1738-1765       The boy suffered a terrible disease in childhood (Portuguese: zamparina), which caused his limbs to be atrophied throughout his entire life. Due to this handicap, his slaves (Maurício, Agostinho, Januário) held the tools he used to create his sculptures.

                        His education consisted in music, Latin, reading, writing, design, and architecture.

1766                The Order of St. Francis of Assisi hired him to build the church of São Francisco de Assis. This church was his masterpiece, and it was built in the baroque-rococo style.

1777                His disease (leprosy?) caused him to lose the use of both hands. When he continued working and sculpting despite this terrible disability, especially for a sculptor, he was given the nickname of Aleijadinho

1777-1812       Rich patrons throughout the state of Minas Gerais awarded him with many commissions. His best works dates from this period. Among them are Carmelite churches in Sabará and Ouro Preto, the façade of São Francisco de Assis da Penitência in Ouro Preto, the sanctuary of Bom Jesus de Matozinhos (also in the state of Minas Gerais).
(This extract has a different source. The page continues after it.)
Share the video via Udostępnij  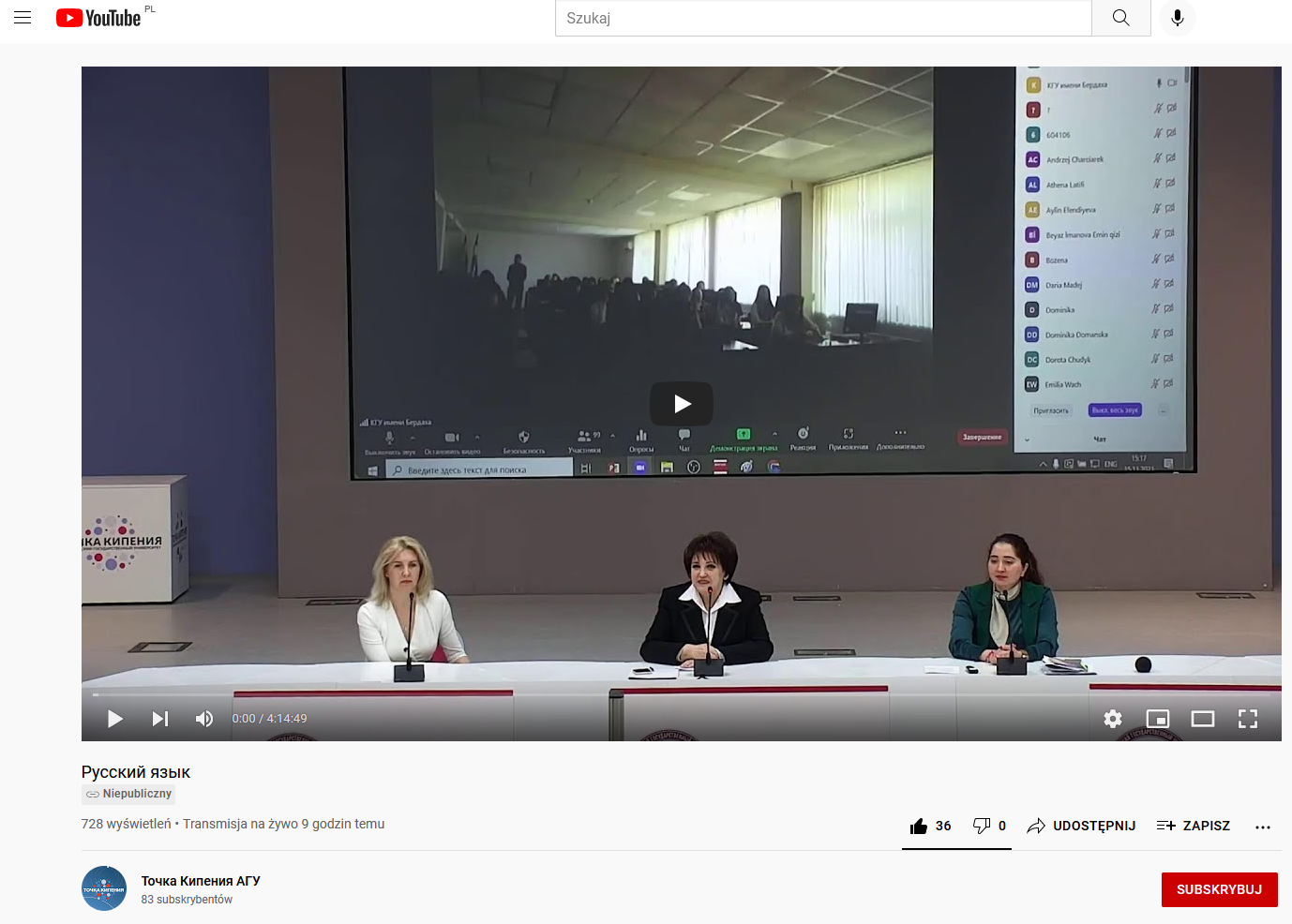(x=1081, y=826)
1780-1790       He sculpted the gigantic project of 67 statues of the Passion of Christ at Morro do Maranhão.

1800-1805       He sculpted his masterpiece, 12 Old Testament prophets, in Congonhas.
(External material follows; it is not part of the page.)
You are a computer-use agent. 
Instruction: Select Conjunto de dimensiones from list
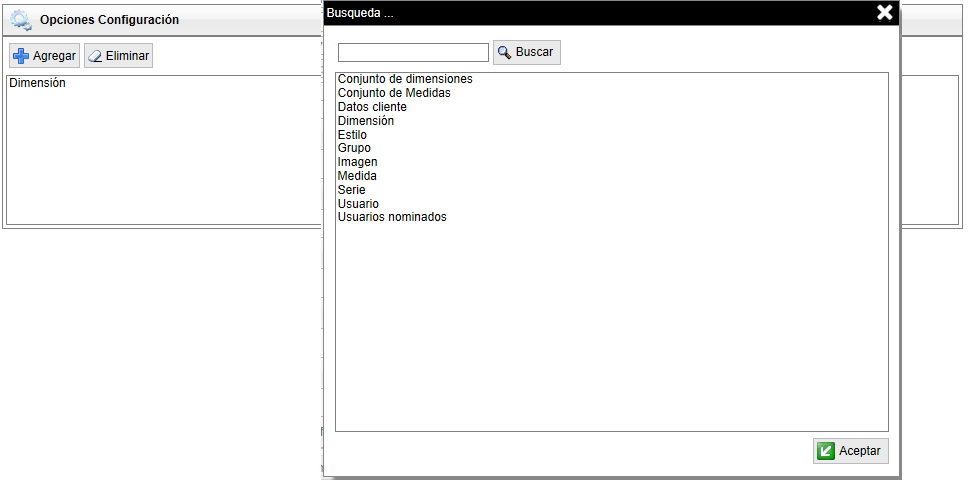[405, 79]
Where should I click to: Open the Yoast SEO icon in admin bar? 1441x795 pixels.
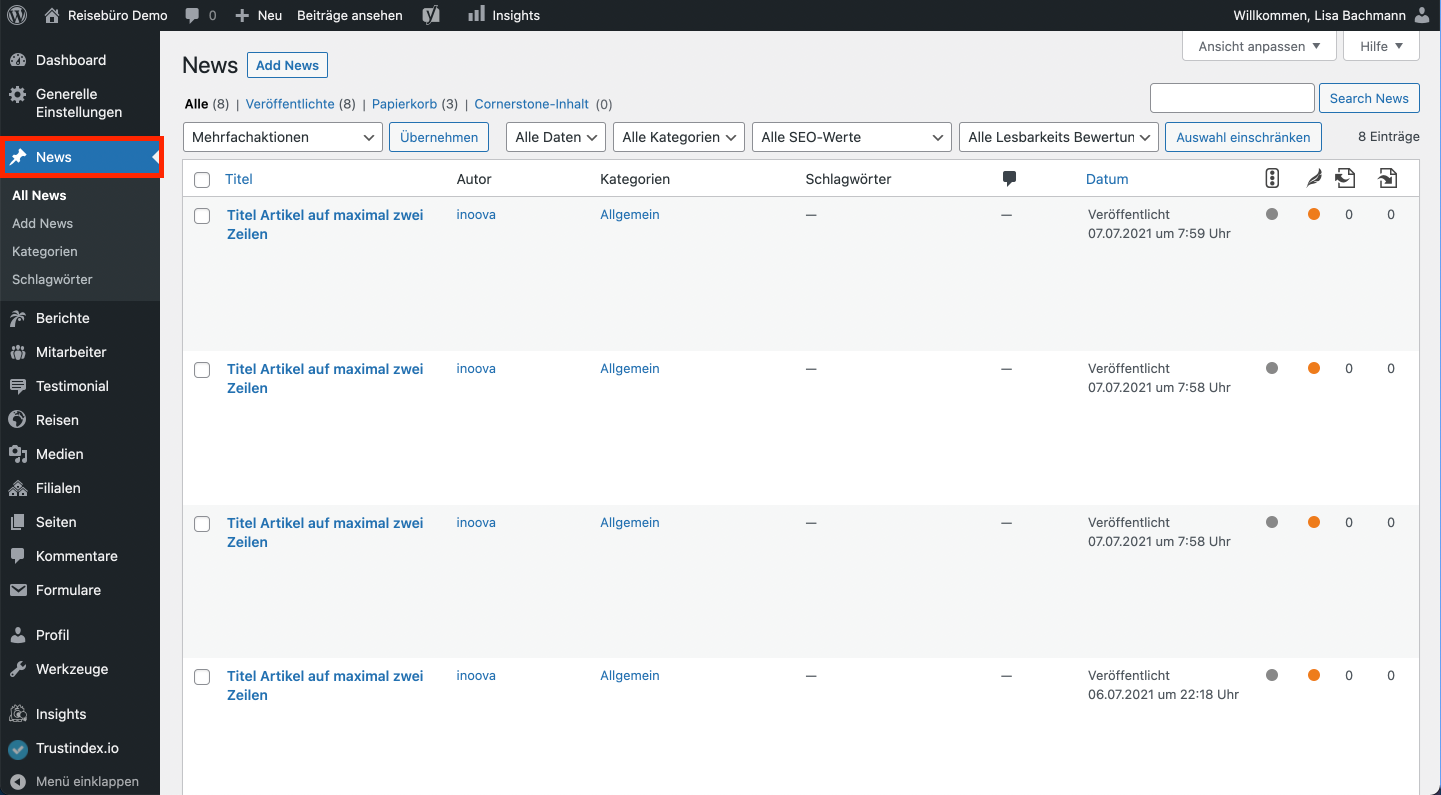(431, 15)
1812                He became totally paralyzed.

1814                He died a pauper. He was buried in the Mother Church of Nossa Senhora da Conceição (Our Lady of the Conception).


Aleijadinho is known principally as the single most important genius and the greatest colonial sculptor in colonial Brazilian culture, art, and the humanities. He was known as "the little cripple" by his contemporaries. Among his most significant works is the "ballet of stone" that he created in the statues on the external balusters of a church stairway at Congonhas. This ballet of stone has statues of Old Testament prophets like Isaiah, Jeremiah, Baruch, Ezekiel, Johan, Joel, Daniel, Hosea, and more. One of the statues is of himself. These statues demonstrate psychological penetration into the individual character of each figure, and the entire group of twelve statues is perfectly organized as a complete whole. In Morro do Maranhão, there are statues on different levels with 67 statues of pilgrim stations of the cross; each station comprises a complete scene. Aleijadinho has been depicted in films and television: Cristo de Lama (1966), Aleijadinho, Paixão,Glória e Suplício (2003), and a Brazilian TV special. An on-line comment in Porgutuese says the following about his masterpieces: "Quando uma obra isolada do mestre escultor está diante de nossos olhos, ficamos com a impressão de que nela existe vida (When each separate one of the master sculptor's works is placed before our eyes we are struck with an impression that life exists in it.).